Ainda recorrendo aos dados, 61% das mães solo no Brasil são negras. Sim, mais da metade das mulheres que criam seus filhos sozinhas são de cor escura. Ao mesmo tempo, só 7% dos casamentos são de mulheres pretas, e 52% das negras não têm uma relação estável. Entre as mulheres com mais de 50 anos, as pretas são a maioria na categoria chamada “celibato definitivo”, ou seja, as que nunca viveram com um cônjuge.  

De novo, esse texto não é sobre a Rita. Até porque Rita foi casada, passou por outros relacionamentos e não lamenta a ausência de um parceiro atualmente. Mas, como esta coluna não é sobre casamento, é sobre luta, ela acaba sendo sobre a Rita também. Vários estudos tentam explicar a solidão da mulher negra, e uma das conclusões já apresentadas em alguns deles é que a forma como nós, pretas, somos vistas na sociedade interfere na realidade que enfrentamos atualmente. Qual realidade? A que nos obriga a ser fortes custe o que custar.  

Rita não teve outra chance a não ser ter força. E, como uma leoa, criou um filho do bem. Mas ela também não teve outra opção. Ela é um exemplo de mulher que conquistou e conquista tudo por ela mesma. Não existe almoço grátis para ela, como costumamos dizer por aí. Claro que ela é uma negra da classe média, o que muda um pouco a realidade dela. Torna um pouco amena a trajetória. Mas, certamente, em algum aglomerado, outra Rita agora faz faxina e come o pão que o diabo amassou para dar o que comer aos filhos. Também sozinha.  

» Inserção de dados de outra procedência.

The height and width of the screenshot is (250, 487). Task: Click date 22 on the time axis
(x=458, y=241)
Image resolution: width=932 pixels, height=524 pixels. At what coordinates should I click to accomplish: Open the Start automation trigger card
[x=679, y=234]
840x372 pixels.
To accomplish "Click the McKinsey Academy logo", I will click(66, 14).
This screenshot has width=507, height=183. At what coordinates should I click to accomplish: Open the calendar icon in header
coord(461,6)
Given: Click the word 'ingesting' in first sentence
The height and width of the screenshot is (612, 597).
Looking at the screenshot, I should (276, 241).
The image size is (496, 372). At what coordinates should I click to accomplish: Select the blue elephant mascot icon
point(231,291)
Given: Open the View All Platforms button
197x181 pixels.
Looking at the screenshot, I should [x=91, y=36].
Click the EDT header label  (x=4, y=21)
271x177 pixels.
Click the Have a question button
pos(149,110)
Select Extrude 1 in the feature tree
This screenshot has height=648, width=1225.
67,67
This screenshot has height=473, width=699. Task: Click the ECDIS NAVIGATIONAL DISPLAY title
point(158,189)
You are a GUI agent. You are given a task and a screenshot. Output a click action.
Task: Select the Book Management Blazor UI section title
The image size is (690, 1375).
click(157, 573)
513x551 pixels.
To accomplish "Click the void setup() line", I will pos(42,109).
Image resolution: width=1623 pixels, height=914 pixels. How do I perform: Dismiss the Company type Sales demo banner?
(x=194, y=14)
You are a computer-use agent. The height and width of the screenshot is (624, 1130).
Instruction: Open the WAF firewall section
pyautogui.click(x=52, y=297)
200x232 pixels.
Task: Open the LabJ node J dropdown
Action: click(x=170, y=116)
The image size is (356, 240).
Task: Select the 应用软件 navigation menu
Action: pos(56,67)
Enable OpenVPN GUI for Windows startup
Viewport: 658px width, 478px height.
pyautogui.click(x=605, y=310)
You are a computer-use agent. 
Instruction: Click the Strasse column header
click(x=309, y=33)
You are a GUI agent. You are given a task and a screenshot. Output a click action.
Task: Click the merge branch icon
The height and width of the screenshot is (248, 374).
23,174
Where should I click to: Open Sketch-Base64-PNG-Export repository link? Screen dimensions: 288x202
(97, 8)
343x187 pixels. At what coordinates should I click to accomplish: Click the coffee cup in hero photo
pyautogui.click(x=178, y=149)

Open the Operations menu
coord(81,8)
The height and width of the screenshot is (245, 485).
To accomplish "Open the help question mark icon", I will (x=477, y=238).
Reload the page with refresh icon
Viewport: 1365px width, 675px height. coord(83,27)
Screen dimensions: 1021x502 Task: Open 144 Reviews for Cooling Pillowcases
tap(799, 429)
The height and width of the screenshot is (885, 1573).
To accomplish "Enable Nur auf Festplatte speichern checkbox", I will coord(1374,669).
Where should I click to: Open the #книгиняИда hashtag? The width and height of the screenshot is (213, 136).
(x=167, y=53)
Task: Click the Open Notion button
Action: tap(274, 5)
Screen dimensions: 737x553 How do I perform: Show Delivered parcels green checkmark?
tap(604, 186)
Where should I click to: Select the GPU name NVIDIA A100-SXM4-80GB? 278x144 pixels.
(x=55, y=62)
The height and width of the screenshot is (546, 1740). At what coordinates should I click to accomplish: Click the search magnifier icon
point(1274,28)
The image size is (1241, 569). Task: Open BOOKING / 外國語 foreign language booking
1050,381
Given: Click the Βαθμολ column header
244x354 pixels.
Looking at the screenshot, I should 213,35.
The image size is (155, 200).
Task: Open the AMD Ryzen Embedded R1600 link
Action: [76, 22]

E qual a ligação disso com a história do Brasil? Ora, durante a escravidão, nós, negras, éramos vistas como mulheres fortes, nascidas para cuidar do outro e dar conta de tudo. Éramos vistas também como objetos sexuais, amas de leite perfeitas, boas cozinheiras. Enquanto isso, mulheres brancas eram vistas como aquelas que eram delicadas demais para passar por determinadas situações. Nós, negras, não éramos poupadas naquela época. E infelizmente, ainda não somos. A assinatura da nossa liberdade não mudou certas visões e hoje ainda pagamos o preço cobrado por essa tal liberdade. E, mesmo sem troncos, muitas de nós ainda levam muitas chibatadas da vida.